Activity: From the records below, set down exactly the lines starting with the line that contains "Click the info icon next to Завтрак включён" and going on through the line that contains "Click the 动漫绿幕素材". Nothing else is wanted.

Input data:
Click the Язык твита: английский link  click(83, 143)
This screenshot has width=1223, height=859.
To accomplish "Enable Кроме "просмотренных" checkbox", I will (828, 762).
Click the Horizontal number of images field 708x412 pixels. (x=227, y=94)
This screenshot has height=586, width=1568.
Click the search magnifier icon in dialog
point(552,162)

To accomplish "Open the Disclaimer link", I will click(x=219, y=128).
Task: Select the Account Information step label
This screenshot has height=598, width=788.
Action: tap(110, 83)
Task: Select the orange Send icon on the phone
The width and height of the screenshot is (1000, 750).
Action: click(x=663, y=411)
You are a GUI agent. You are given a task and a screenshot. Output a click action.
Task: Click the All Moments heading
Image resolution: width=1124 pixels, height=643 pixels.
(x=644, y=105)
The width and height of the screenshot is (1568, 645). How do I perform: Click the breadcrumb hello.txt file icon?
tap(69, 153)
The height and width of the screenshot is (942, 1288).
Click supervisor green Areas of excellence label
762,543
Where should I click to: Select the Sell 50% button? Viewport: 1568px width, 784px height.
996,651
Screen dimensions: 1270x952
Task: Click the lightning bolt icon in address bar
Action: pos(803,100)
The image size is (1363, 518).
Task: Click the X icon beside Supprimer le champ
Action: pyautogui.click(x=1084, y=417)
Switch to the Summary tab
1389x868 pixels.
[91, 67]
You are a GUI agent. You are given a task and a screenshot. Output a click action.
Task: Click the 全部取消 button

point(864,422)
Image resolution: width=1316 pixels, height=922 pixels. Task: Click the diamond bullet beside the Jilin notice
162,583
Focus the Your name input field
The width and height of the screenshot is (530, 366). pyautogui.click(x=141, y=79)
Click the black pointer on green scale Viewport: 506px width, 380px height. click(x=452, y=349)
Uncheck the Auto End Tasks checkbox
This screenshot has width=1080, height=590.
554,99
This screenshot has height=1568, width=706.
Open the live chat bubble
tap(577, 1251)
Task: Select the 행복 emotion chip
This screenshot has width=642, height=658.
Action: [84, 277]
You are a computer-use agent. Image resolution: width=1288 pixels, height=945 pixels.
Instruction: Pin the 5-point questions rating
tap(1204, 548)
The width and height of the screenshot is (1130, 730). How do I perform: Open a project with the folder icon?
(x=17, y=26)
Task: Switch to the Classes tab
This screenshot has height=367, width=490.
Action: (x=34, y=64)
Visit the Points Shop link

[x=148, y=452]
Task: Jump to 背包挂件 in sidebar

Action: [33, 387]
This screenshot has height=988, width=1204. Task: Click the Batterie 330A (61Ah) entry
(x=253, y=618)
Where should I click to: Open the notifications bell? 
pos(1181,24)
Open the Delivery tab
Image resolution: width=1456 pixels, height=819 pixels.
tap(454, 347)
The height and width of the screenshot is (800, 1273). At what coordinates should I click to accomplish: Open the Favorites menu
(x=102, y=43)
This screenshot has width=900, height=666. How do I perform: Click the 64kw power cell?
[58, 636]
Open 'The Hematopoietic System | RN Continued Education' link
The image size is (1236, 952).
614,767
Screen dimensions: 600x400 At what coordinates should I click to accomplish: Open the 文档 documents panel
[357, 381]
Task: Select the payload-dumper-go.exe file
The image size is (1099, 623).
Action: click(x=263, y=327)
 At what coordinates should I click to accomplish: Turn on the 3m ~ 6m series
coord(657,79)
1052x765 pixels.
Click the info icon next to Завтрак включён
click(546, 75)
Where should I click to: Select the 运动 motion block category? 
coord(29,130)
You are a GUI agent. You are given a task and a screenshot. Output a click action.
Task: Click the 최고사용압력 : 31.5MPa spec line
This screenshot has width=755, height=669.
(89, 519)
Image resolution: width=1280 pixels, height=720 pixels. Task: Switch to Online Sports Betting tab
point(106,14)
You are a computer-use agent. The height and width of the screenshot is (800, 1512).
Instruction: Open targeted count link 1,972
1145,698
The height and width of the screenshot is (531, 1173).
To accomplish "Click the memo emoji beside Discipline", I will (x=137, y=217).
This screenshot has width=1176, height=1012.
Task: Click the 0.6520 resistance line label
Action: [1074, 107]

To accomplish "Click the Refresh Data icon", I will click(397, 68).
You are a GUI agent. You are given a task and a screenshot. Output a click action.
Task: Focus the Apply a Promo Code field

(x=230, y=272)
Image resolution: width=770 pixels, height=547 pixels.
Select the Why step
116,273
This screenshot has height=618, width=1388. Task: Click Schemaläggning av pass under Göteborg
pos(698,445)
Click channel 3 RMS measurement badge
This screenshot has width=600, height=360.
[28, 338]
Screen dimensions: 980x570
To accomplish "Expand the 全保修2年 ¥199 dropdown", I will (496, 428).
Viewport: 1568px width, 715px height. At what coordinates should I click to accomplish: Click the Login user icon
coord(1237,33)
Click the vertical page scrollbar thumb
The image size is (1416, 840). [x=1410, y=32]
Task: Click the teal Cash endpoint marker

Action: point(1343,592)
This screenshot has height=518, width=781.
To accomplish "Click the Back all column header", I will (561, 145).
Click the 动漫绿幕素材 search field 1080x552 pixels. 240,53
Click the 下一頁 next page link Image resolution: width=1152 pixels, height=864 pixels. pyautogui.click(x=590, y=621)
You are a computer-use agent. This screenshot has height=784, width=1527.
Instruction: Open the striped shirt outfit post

Task output:
Click the info icon next to Завтрак включён
click(546, 75)
Where should I click to: Select the 运动 motion block category? 
coord(29,130)
You are a GUI agent. You are given a task and a screenshot. Output a click action.
Task: Click the 최고사용압력 : 31.5MPa spec line
This screenshot has width=755, height=669.
(89, 519)
Image resolution: width=1280 pixels, height=720 pixels. Task: Switch to Online Sports Betting tab
point(106,14)
You are a computer-use agent. The height and width of the screenshot is (800, 1512).
Instruction: Open targeted count link 1,972
1145,698
The height and width of the screenshot is (531, 1173).
To accomplish "Click the memo emoji beside Discipline", I will (x=137, y=217).
This screenshot has width=1176, height=1012.
Task: Click the 0.6520 resistance line label
Action: [1074, 107]

To accomplish "Click the Refresh Data icon", I will click(397, 68).
You are a GUI agent. You are given a task and a screenshot. Output a click action.
Task: Focus the Apply a Promo Code field

(x=230, y=272)
Image resolution: width=770 pixels, height=547 pixels.
Select the Why step
116,273
This screenshot has height=618, width=1388. Task: Click Schemaläggning av pass under Göteborg
pos(698,445)
Click channel 3 RMS measurement badge
This screenshot has width=600, height=360.
[28, 338]
Screen dimensions: 980x570
To accomplish "Expand the 全保修2年 ¥199 dropdown", I will (496, 428).
Viewport: 1568px width, 715px height. At what coordinates should I click to accomplish: Click the Login user icon
coord(1237,33)
Click the vertical page scrollbar thumb
The image size is (1416, 840). [x=1410, y=32]
Task: Click the teal Cash endpoint marker

Action: point(1343,592)
This screenshot has height=518, width=781.
To accomplish "Click the Back all column header", I will (561, 145).
Click the 动漫绿幕素材 search field 1080x552 pixels. 240,53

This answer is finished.